Trying on clothes in the dressing room is one of the biggest pet peeves many women face, especially since some sizes run larger or smaller than others. The scenario goes like this: We find the perfect pair of jeans that accentuate our assets, but they’re a size a bit too small and, unfortunately, the store's out of the next size up. Now imagine this situation reversed, where even the smallest size available is too baggy for you. To cater to those with petite frames, clothing retailer J. Crew has debuted its newest and most controversial size yet: XXXS or 000.

J. Crew size conversions Photo courtesy of J. Crew.

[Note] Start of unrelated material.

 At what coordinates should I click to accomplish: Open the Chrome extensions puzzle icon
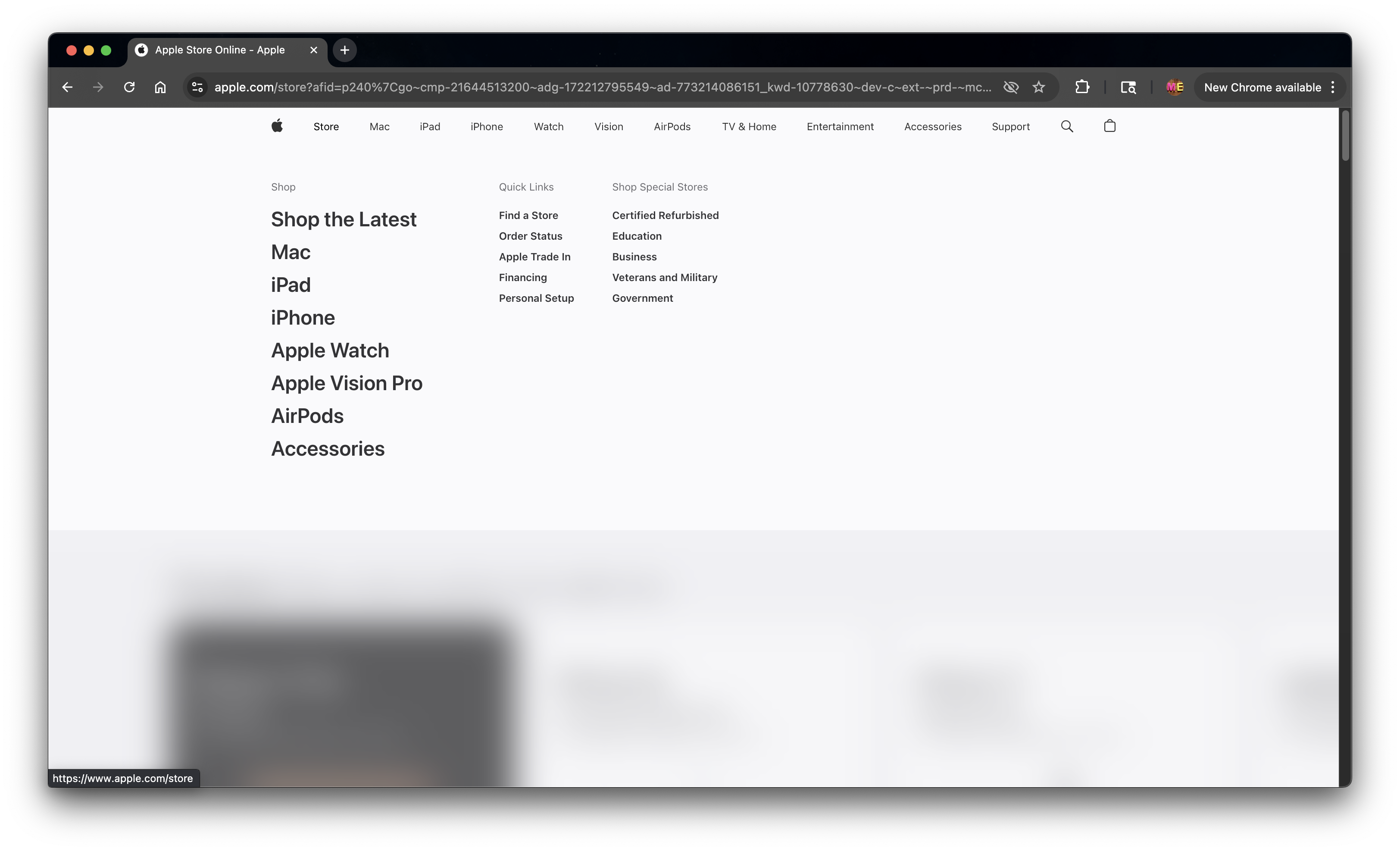1082,87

"We are simply addressing the demand coming from Asia for smaller sizes than what we had carried. Our sizes typically run big and the Asia market tends to run small," an unidentified spokeswoman for J. Crew told Today. "To further put into perspective, these sizes add up to the smallest possible percentage of our overall sizing assortment." According to J. Crew’s website, size triple zero is for women with a 30.5 inch bust and a mere 23-inch waist. Women with similar proportions include Keira Knightly and Dita Von Teese who are said to have enviable waists.

J. Crew's measuring guide Photo courtesy of J. Crew.

J. Crew measurement sizes Photo courtesy of J. Crew.

Although J. Crew upholds its claims size triple zero is for their smaller-framed Asian clientele, others hint at the clothing retailer’s notorious reputation of “vanity sizing.” This term stems from the belief the fashion industry tricks customers into thinking they are wearing a smaller size than usual. In the U.S., the average woman is about 5-foot-4 and 150 pounds. “According to standard size measurements, that average 155-pound woman should be wearing a size 16, but thanks to vanity sizing, she’s probably buying a size 10 or 12,” Jim Lovejoy, the industry director for the SizeUSA survey, told Newsweek.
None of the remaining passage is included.